Well, people, guess what I did. I threw myself back into the world of socializing adults, that’s what, by going to my first ever book club meeting down at the local library. A few weeks ago I saw a flyer in the library’s window advertising the book club, and luckily one of the members had already checked in Water for Elephants by Sara Gruen, so I was able to read it before the meeting last night.
I was excited about going until yesterday afternoon, when the usual social dread settled in. I couldn’t remember a single reason I’d ever had for going, and in fact rationalized how it would be nice just to stay in and relax with the family. LIKE I DO EVERY DAY. And even though the hubs was pouting about it (I assume, since he’ll never tell me exactly what’s wrong and I usually have to draw my own conclusions and this would be something that would make him pout) I made myself pretty, finished up my housewiferly duties, dragged my ass to the van (one of the reasons for my social dread) and left.

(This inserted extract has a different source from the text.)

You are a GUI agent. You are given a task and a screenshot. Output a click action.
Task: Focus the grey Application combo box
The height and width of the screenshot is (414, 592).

And so I went to the library, talked about this awesome book with some very smart and personable ladies, and didn’t die. Quite the opposite, actually. I don’t think I inadvertantly offended anyone, so that right there puts me ahead of the game. I managed to sound halfway intelligent, and nobody threw me out. In fact, they gave me next month’s book (Jodi Picoult’s My Sister’s Keeper) and invited me back.